David Cormand : « La capacité de l’Union Européenne à réguler est notre atout »

Politiser le sujet de l’intelligence artificielle et penser démocratiquement les choix de société qu’elle imprime, c’est l’objectif derrière le « sommet » organisé par David Cormand le 7 février dernier, pour tracer les lignes d’une IA « au service de la planète et de l’humain ». Explications.
La politique trumpiste est-elle l’occasion de sortir de l’illusion de la neutralité du numérique ?
Comme toujours, quand on veut dépolitiser un sujet, c’est en fait la politique qui gagne. Jusqu’ici, ce positionnement a été celui des libéraux : ne pas politiser les usages numériques ; d’ailleurs il faisait ainsi de la politique… Aujourd’hui, le réel nous cogne fort. C’est en effet l’occasion d’assumer que la question du numérique est une question politique.
Au-delà du contexte actuel, il faut politiser l’innovation. C’est pour cela qu’il m’a paru important d’organiser une journée de réflexion, brassant largement le sujet, quand j’ai appris que la France allait accueillir le « sommet mondial » sur l’IA. Il ne faut pas laisser ce domaine enfermé dans des considérations bordées par le techno-mercantilisme. Il faut que nous nous demandions collectivement à quoi servent les intelligences artificielles et comment on les régule. Toutes ces questions ne sont pas posées par le sommet organisé par Emmanuel Macron.
Quelle est la doctrine des Verts au Parlement européen ?
La question qui se pose à nous, Européens, c’est celle du modèle que nous voulons. Face à nous, nous avons les Etats-Unis et la Chine. Il est intéressant de constater que finalement, ces deux pays se rejoignent dans leur doctrine économique : l’hybridation entre l’Etat et les grandes entreprises du numérique.
Il ne s’agit pas d’être compétitif et de déréguler, il s’agit de décliner des infrastructures numériques pour être souverain sur les objets numériques.
La question de la souveraineté, c’est la question politique absolue : comment ne pas céder notre souveraineté à ceux qui se comportent comme des prédateurs ?
Quels sujets ont été abordés au cours de ce sommet de février ?
Nous avons évidemment commencé par parler de notre planète et des questions environnementales, en soulignant l’extractivisme sur lequel repose les activités numériques. Tout le champ lexical du numérique renvoie à un univers en suspension, qui fonctionnerait selon le principe du pur esprit. Or il repose en fait sur des infrastructures matérielles importantes et génératrices d’extractions de ressources naturelles.
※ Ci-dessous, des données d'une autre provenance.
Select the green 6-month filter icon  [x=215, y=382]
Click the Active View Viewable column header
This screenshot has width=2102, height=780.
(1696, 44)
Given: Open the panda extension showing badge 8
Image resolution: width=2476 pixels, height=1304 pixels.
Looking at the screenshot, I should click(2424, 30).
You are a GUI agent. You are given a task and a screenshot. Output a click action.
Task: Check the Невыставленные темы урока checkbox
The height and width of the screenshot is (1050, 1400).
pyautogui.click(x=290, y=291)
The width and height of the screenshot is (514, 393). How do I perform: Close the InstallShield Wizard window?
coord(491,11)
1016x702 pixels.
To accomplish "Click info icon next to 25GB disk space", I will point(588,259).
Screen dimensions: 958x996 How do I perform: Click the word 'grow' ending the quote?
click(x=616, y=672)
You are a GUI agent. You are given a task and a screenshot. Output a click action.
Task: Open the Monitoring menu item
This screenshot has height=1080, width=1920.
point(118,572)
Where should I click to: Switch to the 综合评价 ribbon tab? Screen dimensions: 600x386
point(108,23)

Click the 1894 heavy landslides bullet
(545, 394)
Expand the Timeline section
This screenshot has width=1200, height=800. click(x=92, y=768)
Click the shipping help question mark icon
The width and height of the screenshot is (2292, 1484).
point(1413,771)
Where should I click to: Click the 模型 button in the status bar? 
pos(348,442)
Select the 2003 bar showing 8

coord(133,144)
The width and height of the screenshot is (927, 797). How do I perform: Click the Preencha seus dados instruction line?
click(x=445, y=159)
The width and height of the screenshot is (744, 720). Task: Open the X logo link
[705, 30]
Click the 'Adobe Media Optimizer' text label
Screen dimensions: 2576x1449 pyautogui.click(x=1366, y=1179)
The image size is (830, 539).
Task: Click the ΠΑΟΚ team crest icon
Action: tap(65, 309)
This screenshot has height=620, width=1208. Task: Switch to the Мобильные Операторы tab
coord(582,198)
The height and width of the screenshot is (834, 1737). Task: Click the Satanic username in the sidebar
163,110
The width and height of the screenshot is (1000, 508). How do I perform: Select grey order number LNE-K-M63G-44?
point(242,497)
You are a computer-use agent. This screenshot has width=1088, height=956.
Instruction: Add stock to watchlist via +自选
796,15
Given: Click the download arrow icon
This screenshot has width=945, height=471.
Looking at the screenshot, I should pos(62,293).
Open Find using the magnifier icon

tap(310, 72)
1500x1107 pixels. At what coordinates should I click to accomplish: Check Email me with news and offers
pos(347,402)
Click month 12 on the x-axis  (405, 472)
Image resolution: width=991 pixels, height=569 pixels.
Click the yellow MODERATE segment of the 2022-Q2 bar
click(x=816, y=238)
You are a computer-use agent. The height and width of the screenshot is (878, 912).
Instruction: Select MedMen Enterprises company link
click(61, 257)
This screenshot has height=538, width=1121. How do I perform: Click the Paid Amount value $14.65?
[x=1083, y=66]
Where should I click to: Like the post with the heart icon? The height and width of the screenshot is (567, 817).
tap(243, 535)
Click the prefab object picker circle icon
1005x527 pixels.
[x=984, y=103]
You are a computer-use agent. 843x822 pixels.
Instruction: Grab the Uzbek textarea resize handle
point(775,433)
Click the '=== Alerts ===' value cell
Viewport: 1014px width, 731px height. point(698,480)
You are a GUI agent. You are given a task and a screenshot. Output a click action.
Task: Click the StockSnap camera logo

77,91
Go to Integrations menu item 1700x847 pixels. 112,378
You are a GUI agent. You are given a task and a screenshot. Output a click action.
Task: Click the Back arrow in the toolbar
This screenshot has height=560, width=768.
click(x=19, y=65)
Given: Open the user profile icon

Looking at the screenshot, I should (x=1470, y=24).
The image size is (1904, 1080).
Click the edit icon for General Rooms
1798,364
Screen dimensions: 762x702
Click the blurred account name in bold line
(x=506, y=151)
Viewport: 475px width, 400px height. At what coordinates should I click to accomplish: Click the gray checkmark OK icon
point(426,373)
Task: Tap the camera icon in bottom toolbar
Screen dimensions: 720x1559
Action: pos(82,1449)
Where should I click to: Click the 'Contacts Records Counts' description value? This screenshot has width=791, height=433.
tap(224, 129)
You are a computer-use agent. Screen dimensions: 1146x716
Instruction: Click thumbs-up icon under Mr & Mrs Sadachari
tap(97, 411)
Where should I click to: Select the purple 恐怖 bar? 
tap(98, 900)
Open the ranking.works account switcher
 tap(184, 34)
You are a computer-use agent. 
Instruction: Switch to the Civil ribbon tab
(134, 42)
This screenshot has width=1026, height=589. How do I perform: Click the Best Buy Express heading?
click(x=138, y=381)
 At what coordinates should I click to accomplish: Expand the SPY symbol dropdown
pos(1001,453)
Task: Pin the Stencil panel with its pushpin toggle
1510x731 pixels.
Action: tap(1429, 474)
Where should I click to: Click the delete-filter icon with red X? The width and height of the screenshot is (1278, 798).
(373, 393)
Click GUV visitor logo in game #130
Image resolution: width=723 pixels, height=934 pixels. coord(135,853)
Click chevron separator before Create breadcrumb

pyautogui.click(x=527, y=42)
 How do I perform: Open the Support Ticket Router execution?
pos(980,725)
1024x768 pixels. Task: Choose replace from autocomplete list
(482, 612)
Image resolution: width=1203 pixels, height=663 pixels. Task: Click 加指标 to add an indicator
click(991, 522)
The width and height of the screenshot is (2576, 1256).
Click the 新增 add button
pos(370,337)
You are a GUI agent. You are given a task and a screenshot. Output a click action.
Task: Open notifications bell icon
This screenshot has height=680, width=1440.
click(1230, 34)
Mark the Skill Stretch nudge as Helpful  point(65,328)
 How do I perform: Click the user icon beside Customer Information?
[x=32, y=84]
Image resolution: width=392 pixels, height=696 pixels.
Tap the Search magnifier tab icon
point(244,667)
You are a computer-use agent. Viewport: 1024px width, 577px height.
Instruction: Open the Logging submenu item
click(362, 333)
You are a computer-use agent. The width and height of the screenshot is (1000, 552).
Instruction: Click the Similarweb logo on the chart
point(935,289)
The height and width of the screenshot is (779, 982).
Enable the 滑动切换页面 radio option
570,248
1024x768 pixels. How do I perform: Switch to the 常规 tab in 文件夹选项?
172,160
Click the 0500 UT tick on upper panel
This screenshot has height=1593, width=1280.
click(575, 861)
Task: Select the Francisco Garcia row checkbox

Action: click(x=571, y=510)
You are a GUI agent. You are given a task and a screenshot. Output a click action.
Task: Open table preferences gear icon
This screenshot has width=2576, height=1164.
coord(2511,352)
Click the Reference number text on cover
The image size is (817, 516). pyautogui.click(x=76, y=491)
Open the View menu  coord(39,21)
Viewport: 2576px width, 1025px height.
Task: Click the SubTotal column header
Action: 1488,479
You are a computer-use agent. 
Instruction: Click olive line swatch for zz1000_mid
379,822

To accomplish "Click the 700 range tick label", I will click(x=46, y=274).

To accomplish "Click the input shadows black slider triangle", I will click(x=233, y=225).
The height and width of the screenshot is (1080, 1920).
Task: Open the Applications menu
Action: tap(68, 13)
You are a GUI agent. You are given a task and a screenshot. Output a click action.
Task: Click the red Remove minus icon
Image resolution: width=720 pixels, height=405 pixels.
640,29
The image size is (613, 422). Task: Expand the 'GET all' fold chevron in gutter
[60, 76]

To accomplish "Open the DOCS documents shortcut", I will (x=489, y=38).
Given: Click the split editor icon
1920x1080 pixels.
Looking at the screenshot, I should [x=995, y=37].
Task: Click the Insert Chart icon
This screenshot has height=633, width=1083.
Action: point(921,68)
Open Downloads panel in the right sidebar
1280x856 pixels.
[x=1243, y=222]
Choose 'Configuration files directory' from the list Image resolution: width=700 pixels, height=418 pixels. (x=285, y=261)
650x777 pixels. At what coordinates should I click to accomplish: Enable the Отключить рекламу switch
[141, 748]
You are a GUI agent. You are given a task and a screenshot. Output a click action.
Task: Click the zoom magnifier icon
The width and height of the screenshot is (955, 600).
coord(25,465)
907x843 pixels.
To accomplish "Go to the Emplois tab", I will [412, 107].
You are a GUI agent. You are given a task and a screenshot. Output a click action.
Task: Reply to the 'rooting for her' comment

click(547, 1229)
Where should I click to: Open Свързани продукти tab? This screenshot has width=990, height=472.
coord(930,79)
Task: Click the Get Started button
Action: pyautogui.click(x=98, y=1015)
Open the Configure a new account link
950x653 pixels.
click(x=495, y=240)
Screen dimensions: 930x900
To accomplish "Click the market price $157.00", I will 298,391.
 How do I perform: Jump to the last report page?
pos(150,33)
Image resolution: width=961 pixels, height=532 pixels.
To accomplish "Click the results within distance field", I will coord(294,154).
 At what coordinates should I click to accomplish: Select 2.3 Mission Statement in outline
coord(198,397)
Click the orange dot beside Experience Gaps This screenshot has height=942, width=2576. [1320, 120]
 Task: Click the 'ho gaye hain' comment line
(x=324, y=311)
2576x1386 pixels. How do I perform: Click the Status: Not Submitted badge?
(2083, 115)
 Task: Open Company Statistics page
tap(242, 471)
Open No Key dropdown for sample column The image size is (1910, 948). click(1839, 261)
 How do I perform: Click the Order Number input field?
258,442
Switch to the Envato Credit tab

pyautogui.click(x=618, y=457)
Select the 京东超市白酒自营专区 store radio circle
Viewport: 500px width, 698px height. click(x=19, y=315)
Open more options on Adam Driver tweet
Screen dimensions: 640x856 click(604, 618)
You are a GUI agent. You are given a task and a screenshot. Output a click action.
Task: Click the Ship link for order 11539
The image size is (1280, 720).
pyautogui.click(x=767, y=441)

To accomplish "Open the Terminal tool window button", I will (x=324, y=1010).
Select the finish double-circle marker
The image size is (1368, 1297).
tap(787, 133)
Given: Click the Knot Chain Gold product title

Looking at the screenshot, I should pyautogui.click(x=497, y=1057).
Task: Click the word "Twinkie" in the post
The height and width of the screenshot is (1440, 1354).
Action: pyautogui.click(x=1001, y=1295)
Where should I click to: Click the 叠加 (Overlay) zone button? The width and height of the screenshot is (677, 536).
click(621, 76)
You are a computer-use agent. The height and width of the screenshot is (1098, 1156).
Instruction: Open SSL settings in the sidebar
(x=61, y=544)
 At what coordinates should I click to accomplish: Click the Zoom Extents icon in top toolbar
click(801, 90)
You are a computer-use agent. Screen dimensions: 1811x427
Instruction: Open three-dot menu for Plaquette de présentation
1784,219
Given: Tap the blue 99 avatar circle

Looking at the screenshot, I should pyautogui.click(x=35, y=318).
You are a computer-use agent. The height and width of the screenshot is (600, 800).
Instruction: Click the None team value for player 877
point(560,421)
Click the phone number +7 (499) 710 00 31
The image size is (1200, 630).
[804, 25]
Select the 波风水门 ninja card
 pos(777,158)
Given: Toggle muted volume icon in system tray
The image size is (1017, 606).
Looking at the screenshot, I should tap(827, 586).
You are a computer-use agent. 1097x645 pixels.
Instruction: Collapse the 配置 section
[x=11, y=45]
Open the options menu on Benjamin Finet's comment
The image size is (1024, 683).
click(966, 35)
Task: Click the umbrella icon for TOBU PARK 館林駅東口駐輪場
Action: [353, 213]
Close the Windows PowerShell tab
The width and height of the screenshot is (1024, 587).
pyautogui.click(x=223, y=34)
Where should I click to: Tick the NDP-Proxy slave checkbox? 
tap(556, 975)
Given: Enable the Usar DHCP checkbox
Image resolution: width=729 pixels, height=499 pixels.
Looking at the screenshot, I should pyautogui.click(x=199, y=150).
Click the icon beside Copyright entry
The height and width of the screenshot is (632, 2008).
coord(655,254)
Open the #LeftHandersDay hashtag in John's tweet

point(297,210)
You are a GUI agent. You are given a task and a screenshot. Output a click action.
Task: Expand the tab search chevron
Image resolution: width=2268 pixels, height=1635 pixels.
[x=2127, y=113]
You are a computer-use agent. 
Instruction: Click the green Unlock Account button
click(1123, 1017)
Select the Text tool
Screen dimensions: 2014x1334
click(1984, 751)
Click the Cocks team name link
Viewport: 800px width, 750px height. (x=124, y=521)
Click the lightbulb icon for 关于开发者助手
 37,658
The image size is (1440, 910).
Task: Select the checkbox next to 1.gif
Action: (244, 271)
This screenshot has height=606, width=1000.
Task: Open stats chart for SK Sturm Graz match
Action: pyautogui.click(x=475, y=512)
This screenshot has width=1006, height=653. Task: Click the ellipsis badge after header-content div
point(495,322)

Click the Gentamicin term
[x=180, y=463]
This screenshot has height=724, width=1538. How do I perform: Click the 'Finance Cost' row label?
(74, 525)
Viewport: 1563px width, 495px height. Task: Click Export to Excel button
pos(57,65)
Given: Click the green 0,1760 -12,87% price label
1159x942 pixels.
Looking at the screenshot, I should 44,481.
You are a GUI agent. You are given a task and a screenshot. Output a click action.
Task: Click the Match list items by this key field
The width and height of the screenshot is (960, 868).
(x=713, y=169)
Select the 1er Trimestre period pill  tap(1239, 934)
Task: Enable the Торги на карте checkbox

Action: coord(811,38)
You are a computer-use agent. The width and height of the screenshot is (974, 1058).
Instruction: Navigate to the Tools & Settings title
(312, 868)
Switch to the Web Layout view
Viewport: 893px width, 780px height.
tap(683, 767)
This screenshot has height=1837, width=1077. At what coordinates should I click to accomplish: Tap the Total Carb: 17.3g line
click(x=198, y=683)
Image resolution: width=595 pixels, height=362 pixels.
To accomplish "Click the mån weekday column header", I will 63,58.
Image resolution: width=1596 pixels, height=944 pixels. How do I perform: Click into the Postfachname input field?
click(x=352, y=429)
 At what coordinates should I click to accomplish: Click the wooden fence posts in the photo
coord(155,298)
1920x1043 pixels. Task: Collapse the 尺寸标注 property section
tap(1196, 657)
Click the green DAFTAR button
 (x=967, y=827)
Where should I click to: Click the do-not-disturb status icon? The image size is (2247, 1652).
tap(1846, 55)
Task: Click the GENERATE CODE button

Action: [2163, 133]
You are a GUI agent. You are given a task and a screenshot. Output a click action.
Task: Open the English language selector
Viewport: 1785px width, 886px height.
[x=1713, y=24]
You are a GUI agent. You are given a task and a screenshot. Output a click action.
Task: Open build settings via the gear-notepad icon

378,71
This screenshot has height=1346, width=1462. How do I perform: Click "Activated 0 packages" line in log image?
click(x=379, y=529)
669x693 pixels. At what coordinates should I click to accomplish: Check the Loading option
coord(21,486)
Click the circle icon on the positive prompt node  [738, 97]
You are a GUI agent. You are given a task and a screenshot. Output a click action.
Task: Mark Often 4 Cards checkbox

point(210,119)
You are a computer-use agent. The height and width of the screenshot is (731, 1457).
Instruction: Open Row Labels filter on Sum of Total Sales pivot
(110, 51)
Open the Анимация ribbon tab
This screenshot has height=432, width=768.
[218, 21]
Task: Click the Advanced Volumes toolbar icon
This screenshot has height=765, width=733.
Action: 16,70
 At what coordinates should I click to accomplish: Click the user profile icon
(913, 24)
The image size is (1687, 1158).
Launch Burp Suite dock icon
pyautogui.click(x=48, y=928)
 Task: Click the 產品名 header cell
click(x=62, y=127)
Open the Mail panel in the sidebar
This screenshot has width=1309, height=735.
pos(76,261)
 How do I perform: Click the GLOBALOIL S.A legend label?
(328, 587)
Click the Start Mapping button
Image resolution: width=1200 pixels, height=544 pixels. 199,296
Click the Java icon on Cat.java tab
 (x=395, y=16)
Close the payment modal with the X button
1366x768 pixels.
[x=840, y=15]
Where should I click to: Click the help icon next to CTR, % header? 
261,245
Nous en avons donc parlé en termes des nouvelles dominations de régions du monde sur d’autres, qui ressemblent beaucoup à celles de l’ancien monde, derrière la vitrine de la modernité et de l’innovation d’un futur propre et lisse. Aujourd’hui, on a à faire à des gens qui font des saluts nazis. Ça a au moins le mérite d’être clair.
Nous avons aussi abordé les conséquences des usages numériques sur la santé mentale. Tout le business modèle de l’attention perturbe notre rapport cognitif au monde, au détriment d’autres activités sociales, d’apprentissage et de sommeil. C’est une question de santé publique !
La question des droits d’auteur est également cruciale, pour l’ensemble des droits de la production intellectuelle et artistique. Leurs modèles économiques sont percutés. Les IA s’accaparent de cette production pour capter la valeur ajoutée.
Vous avez également invité l’ex commissaire européen, Thierry Breton. Pourquoi ?
Je suis très content qu’il ait accepté de venir. Sur beaucoup de sujets, je ne partage pas ses options politiques, mais sur la question de la souveraineté numérique, il est celui qui a mené le combat pour construire les standards européens du numérique. Les législations qu’il a portées sont violemment attaquées. C’est le signe que l’Union européenne est très puissante, par sa position de premier marché du monde.
A-t-on tendance à oublier cette puissance de l'Union europénne ?
Oui, on la brade ! Pourtant, notre capacité de réguler est notre atout. Et je crains très fort qu’on saborde notre réglementation numérique pour acheter la paix avec Trump et ses alliés. Les premiers lobbyistes européens de l’abandon de notre souveraineté européenne, ce sont les formations d’extrême droite, ces patriotes en carton.